Pensamientos errados de un perpetrador.

¿Cuáles son los pensamientos errados de los perpetradores?

Tema: Fraude Corporativo.


Pensamientos errados de un perpetrador.

Entender un perpetrador va más allá de la forma como siempre fue visto en la oficina o en el lugar de trabajo. Un perpetrador está convencido de que lo robado hace parte de su haber y en muchos caso se crea el derecho a sustraer como parte de su compensación. Uno de los mayores retos de entender y enfrentar el fraude es comprender el pensamiento de un perpetrador; de ahí, que el conocimiento del empleado debe comprender los aspectos profesionales y personales. Estos son los pensamientos errados más comunes que impulsan a un perpetrador:

 Racionalización constante del abuso
 Gratificación instantánea
 Desobediencia a la autoridad, reglamento y políticas
 Optimismo desmesurado de no ser atrapado
 Egocentrismo y hambre de poder
 Subestimación del poder de la autoridad
 Derecho de uso y abuso
 Falta de remordimiento por el abuso
 Constante presión financiera
 Comparación con otros del mismo cargo o nivel
 Carencia de miedo al castigo
 Egoísmo
 Difusión de daño como muestra de su poderío
Ejemplos de justificaciones para cometer un fraude
• La organización me lo debe
• Únicamente es un préstamo, lo voy a pagar
• Nadie sale herido
• Merezco más de lo que gano
• Es por un buen propósito
• Arreglamos los libros cuando mejore la situación
• Algo debe ser sacrificado, mi integridad (interno) o mi reputación (externo)
• La empresa tiene mucha plata
• Solo por esta vez, no lo vuelvo a hacer

FRAUDE AMPLIADO En los años 50s y 60s, la teoría sobre el triángulo del fraude apareció para analizar el comportamiento de los defraudadores; sin embargo, el mundo de los negocios, la amplitud y profundidades de las diversas líneas, la revolución que ha causado la tecnología, y los rápidos cambios económicos han impulsado otros tipos de fraude. Por lo tanto, el triángulo del fraude debe incorporar otros elementos que le permitan ampliar el espectro del mundo criminal corporativo. Es así como los siguientes elementos hacen parte del análisis del fraude:
 Deslealtad o traición: Fraude Interno siempre es cometido por alguien que se encuentra laborando en la empresa; por lo tanto, se considera un motivo de deslealtad o traición
 Intención y/o conocimiento: el fraude está siempre acompañado de la intención y el conocimiento de lo que se está haciendo. Recordemos que existe una fina línea entre el error y el fraude, donde la intención y el conocimiento son los que marcan la diferencia.
 No consentimiento del propietario: El fraude siempre es cometido a espaldas del propietario, dueño, director o gerente. Sin embargo, en los casos de ceguera intencional o voluntaria, la victima tiene conocimiento del desfalco o fraude que se está perpetrando; pero acepta el nivel de riesgo, dado que un daño reputacional tendría mayores consecuencias que las pérdidas o daños del presente fraude.
 Mala conducta: La comisión de cualquier tipo de fraude incluido el abuso está asociado a la mala conducta o comportamiento, carencia de ética y moral y tergiversación de los valores.
 Ocultamiento: El fraude se ejecuta a espaldas de la organización y el producto de lo robado o extraído o el objeto del fraude es escondido temporalmente para evitar cualquier clase de sospecha.
 Conversión: El objeto del fraude debe ser transformado en bienes o gastos con los cuales el criminal incrementa su patrimonio o mejora su nivel vida. En muchos casos, la conversión se manifiesta como la forma de sostener el tren de gastos o el estilo de vida que el perpetrador está acostumbrado a llevar.

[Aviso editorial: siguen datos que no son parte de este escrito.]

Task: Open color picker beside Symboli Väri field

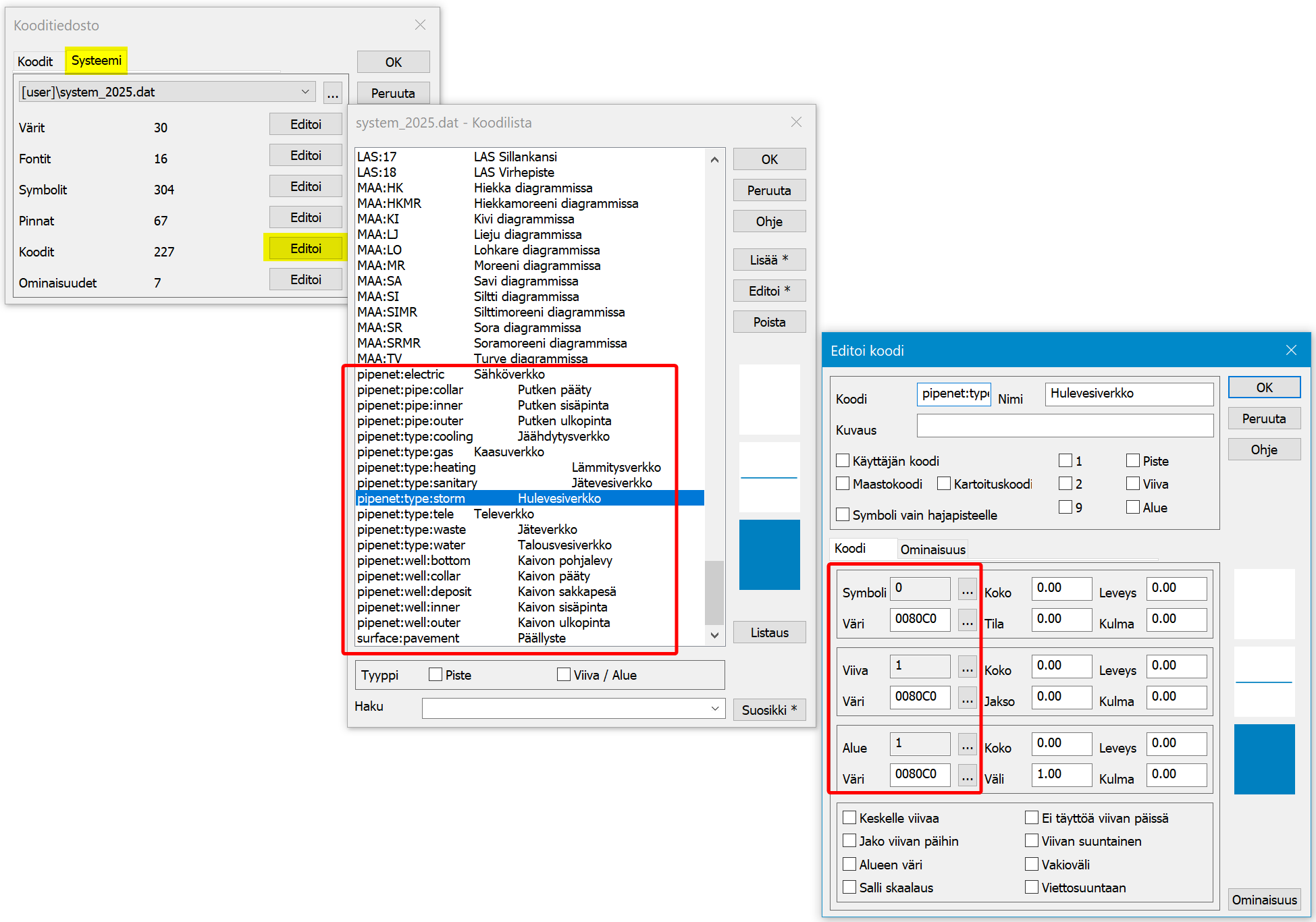Action: 967,620
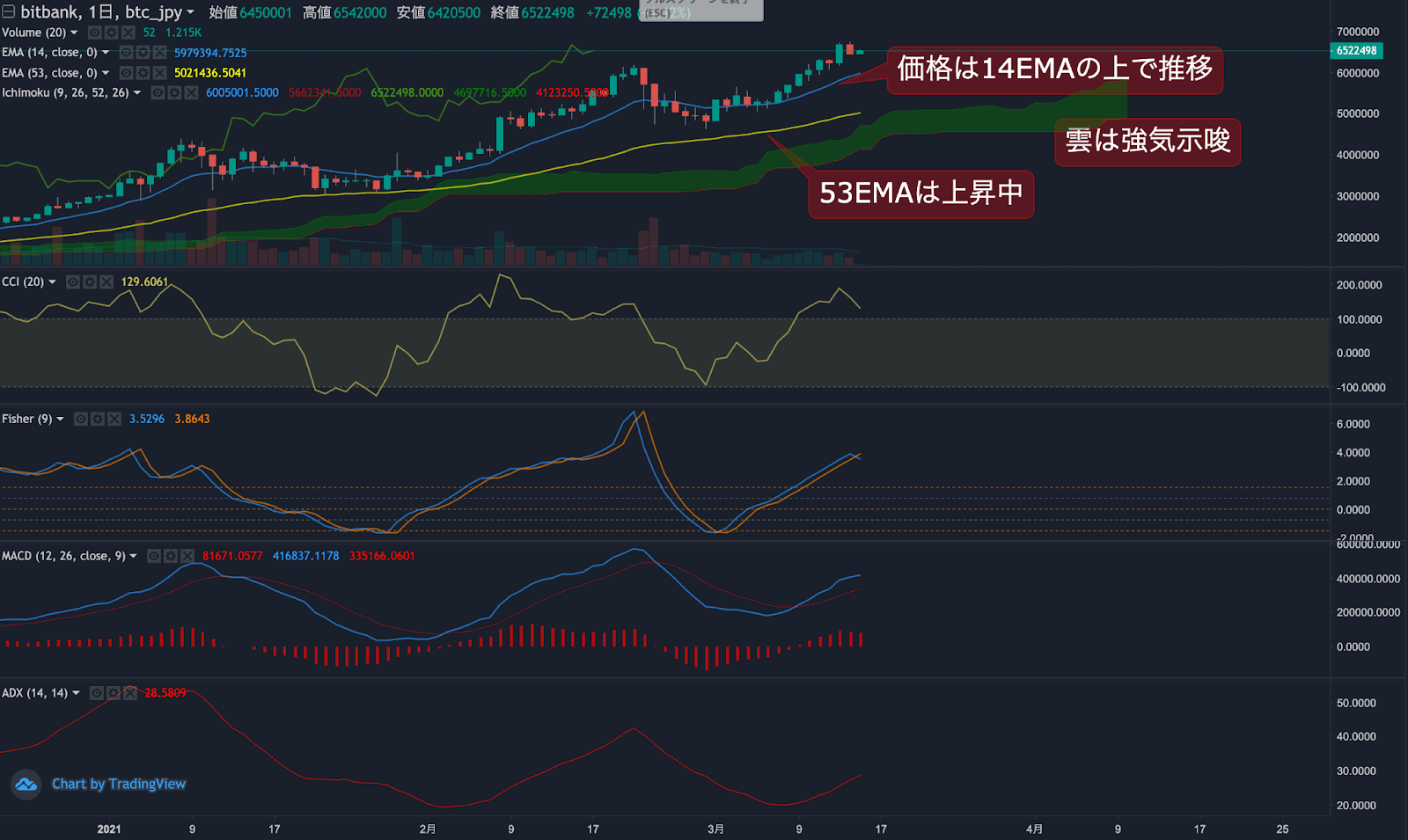Click the Chart by TradingView link
The image size is (1408, 840).
[x=119, y=784]
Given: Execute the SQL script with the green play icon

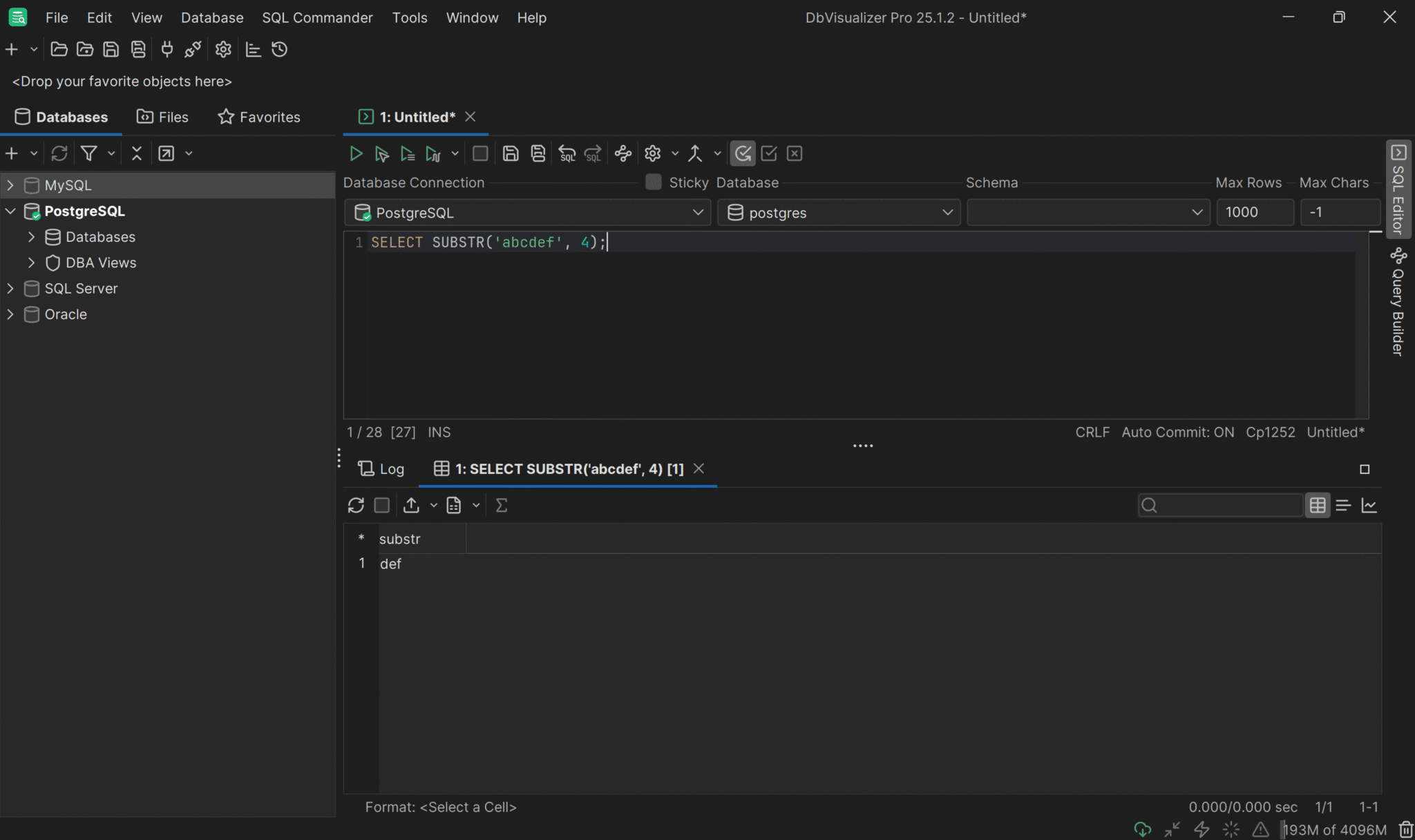Looking at the screenshot, I should tap(356, 153).
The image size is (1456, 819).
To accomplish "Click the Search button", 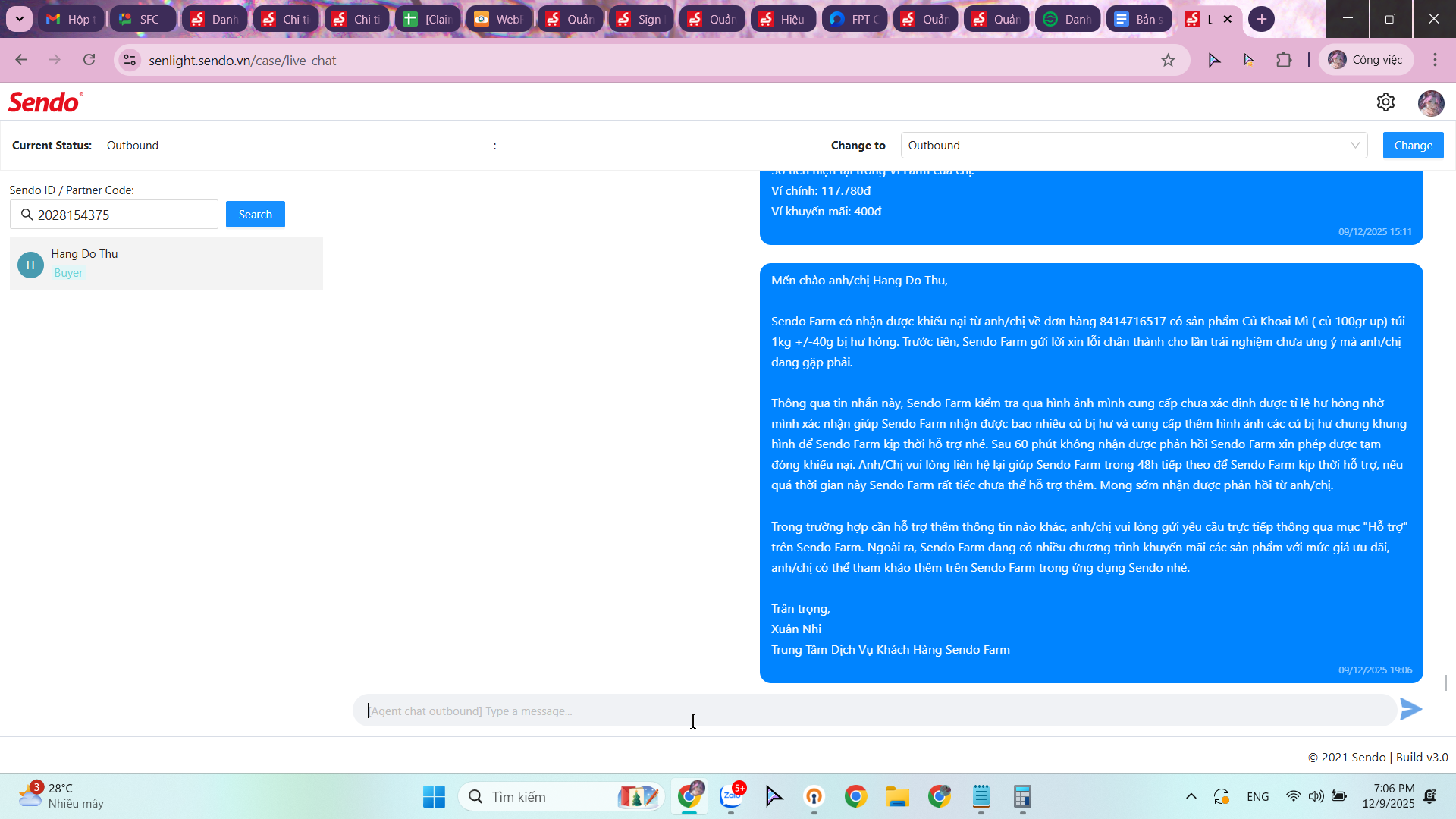I will point(255,215).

La Escala del Fraude fue introducida por Steve Albrecht, Keith Howe y Marshall Romney en 1984. Ellos consideran que el fraude es difícil de predecirlo porque no existe un perfil perfecto y totalmente ajustado del perpetrador que comete fraude interno o laboral. Sin embargo, ellos sugieren que la probabilidad de cometer un acto fraudulento puede ser evaluada bajo los tres componentes del triángulo del fraude y sus combinaciones, donde la presión y la oportunidad son constantes, y la racionalización se sustituye por la integridad de la persona.
Las violaciones de la ética, confianza y responsabilidad son el corazón de las actividades fraudulentas. La ética está directamente relacionada con la racionalización, dado que el potencial perpetrador considera la oportunidad y la presión para crear el momento perfecto. En otras palabras, quien posee un alto estándar o nivel ético y moral, no busca ni crea la oportunidad para cometer un fraude, por el contrario, hará lo que esté a su alcance para prevenir cualquier situación que comprometa su integridad personal.